On the obverse is the azure coat of arms of the city of Bury St Edmunds, inside which are three golden crowns, each of which is pierced by a pair of crossed arrows. On top of the shield is a helmet, above the wreath of which a wolfhound sits with a human head crowned with a crown clamped in its front paws. The circle legend reads SUCCESS TO THE PLOUGH AND FLEECE.  Site search


In 855, at the age of 15, Edmund became king of East Anglia. In 869, during the invasion of England by the Danish Vikings, for refusing to bow to pagan idols, King Edmund was tied to a tree and shot with bows. After his death, Edmund was ranked among the saints by the Roman Catholic Church. According to legend, the tormentors beheaded the English king, and so that his subjects could not find the head, they threw it into the thorn bush. The first miracle happened right there: the head of the saint was found after they heard the howl of a wolfhound guarding the shrine. That is why, subsequently, this animal was placed on the images of Edmund, protecting the holy head from wolves, and the martyr himself became the patron saint of those pursued by wolves. It is also narrated that the head was attached to the body and buried near the place of execution, having built a small wooden chapel. In 902, when the remains of the saint were transferred to Bedricksworth (the place where the four counties of East Anglia converge: Norfolk, Suffolk, Essex and Cambridgeshire; the city was soon renamed Edmundstown, and then received the name Bury St. Edmunds), they were found to be incorrupt and the head is fused with the body. Another important event contributing to the veneration of the saint is due to the fact that just 30 years after the death of the martyr, when the terrible memories were not erased from the memory of eyewitnesses, the Danish conquerors, led by King Guthrum, converted to Christianity and themselves began to venerate King Edmund as a saint. Since then, a mass pilgrimage began to his incorruptible relics. In 1214, in the abbey church, during the struggle for the Magna Carta, the barons of England gathered to take an oath in the fight against King John the Landless for their rights and freedoms.

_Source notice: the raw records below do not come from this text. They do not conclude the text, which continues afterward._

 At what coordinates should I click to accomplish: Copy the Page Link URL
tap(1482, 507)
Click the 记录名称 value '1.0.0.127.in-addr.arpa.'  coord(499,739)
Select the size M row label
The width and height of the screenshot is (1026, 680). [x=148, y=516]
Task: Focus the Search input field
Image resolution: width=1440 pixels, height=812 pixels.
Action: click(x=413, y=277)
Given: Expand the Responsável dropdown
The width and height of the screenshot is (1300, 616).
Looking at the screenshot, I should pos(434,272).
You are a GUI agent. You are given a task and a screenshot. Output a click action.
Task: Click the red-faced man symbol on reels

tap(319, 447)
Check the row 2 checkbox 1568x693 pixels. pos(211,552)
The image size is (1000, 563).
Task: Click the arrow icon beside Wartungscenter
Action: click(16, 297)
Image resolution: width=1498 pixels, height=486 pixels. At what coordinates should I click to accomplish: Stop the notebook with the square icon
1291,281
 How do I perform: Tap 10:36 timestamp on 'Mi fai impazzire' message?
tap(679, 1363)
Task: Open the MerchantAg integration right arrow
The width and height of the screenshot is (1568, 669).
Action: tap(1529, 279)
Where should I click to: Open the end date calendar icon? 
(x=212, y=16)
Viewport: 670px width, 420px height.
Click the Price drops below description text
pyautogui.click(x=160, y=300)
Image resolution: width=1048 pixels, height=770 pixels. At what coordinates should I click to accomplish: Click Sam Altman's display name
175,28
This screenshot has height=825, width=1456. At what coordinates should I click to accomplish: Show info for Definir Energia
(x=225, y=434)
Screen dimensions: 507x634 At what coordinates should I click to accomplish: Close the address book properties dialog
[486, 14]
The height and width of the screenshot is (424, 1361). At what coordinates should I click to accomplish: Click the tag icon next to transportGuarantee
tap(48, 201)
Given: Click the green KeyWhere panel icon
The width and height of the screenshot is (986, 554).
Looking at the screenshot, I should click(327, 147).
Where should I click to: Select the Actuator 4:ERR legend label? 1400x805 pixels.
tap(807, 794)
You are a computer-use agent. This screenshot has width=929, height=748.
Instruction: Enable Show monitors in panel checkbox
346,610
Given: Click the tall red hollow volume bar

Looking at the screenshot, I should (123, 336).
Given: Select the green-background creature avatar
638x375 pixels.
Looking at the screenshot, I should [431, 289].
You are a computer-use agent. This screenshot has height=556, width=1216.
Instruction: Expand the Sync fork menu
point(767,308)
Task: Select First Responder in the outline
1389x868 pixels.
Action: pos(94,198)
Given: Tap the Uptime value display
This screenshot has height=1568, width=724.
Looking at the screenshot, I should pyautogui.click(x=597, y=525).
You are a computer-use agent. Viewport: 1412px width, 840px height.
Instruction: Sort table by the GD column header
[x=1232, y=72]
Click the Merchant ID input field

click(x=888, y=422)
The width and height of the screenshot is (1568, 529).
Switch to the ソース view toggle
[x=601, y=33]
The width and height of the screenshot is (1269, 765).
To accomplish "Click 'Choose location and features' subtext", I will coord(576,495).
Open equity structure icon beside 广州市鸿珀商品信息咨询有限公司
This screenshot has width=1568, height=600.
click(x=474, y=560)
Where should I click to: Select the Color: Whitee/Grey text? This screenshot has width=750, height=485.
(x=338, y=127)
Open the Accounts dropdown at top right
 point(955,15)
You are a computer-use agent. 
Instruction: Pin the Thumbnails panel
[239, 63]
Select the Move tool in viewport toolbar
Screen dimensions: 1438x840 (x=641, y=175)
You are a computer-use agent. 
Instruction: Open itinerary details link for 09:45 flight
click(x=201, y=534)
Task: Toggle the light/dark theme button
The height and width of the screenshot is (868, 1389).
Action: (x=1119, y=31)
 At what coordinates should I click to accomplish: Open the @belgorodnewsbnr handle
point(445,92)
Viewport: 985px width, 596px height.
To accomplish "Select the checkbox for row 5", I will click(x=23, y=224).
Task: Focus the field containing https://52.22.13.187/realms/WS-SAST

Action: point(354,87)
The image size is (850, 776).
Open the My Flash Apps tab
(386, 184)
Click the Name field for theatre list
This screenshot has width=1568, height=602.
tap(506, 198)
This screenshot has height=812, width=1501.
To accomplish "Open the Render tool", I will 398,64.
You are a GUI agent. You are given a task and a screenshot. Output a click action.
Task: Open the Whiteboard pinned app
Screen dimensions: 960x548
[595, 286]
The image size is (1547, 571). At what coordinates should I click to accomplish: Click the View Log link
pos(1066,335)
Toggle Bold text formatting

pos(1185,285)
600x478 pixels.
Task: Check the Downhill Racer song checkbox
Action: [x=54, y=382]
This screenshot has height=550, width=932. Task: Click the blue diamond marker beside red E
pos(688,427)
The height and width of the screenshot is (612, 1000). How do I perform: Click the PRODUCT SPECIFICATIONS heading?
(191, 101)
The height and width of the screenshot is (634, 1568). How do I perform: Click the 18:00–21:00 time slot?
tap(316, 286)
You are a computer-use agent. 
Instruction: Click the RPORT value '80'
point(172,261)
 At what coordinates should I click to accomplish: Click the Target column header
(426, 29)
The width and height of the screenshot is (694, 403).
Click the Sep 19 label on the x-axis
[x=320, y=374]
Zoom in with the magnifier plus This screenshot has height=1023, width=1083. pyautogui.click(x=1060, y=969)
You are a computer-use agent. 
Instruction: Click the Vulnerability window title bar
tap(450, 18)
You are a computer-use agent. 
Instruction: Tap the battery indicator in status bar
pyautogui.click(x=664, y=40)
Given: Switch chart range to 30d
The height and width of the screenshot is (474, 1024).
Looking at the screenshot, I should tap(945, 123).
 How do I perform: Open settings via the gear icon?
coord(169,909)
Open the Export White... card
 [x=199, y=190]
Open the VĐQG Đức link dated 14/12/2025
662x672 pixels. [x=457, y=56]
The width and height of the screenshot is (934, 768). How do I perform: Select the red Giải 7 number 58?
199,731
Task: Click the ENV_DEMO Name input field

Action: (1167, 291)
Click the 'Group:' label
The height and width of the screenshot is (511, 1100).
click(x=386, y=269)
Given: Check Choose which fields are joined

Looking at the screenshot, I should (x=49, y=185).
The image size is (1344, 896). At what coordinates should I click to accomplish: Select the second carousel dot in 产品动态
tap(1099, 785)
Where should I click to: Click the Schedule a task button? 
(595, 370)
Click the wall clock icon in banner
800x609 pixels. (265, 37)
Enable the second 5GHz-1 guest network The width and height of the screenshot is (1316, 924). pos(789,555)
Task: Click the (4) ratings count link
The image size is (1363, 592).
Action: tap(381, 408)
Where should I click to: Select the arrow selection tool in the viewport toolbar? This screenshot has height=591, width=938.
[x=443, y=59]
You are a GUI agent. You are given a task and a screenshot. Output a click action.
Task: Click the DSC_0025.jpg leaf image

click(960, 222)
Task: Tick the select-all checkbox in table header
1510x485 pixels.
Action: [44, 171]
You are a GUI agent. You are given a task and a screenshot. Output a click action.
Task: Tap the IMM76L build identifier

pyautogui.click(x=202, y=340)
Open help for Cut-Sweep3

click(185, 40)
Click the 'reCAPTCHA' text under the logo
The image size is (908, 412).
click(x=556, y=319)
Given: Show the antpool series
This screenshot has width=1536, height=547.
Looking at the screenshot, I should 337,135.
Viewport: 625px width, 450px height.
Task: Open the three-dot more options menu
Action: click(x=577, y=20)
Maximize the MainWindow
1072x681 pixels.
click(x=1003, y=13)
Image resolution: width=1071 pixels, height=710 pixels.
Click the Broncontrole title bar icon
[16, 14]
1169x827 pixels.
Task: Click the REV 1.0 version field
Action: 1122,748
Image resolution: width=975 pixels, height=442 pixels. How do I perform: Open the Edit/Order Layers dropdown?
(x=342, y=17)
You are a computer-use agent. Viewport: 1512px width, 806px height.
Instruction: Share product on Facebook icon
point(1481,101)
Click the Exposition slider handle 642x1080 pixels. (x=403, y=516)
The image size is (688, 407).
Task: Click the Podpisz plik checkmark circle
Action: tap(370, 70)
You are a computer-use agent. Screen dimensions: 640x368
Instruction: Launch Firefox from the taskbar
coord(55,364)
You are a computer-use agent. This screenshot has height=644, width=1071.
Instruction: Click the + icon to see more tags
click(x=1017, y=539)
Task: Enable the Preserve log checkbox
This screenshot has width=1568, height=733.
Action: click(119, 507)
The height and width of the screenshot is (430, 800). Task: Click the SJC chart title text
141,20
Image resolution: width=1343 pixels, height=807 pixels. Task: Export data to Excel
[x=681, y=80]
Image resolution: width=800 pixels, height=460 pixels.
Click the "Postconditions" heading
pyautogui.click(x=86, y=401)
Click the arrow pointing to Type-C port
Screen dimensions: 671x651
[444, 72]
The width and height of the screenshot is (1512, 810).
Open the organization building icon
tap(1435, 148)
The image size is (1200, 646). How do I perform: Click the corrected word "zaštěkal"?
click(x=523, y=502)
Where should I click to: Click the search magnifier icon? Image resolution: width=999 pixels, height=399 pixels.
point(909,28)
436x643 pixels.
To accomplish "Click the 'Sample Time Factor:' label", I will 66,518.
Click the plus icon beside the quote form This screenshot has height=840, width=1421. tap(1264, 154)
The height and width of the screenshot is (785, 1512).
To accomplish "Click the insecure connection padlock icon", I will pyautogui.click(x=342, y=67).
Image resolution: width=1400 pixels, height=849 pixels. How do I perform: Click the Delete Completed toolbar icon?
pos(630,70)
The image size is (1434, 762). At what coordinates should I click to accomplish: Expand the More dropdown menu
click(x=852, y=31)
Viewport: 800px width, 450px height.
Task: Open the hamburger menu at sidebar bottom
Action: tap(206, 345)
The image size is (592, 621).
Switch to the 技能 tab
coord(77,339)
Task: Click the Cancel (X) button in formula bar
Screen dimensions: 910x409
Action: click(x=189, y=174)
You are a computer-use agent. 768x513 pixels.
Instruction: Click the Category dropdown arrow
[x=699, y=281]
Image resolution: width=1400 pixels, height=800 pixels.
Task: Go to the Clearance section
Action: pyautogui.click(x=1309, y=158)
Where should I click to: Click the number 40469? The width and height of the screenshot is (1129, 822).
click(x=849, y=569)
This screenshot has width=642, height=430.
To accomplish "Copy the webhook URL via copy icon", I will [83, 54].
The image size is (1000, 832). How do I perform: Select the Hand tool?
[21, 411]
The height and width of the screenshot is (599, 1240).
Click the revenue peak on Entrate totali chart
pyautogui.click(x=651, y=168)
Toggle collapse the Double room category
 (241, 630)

The reverse side depicts the imperial crown inside crossed laurel and palm branches, on top is a monogram of the letters P and D (Philip Deck). The circle legend reads THE COMMERCE OF BRITAIN.

Edge Lettering: Accepted at Philip Dack Post Office, Bury (PAYABLE AT P. DECKS POST OFFICE BURY -XX-).

Engraver Wyon (Wyon), manufacturer Kempson (Kempson), issued 5 cwts (1 cwts = 100 lb = 45.359237 kg).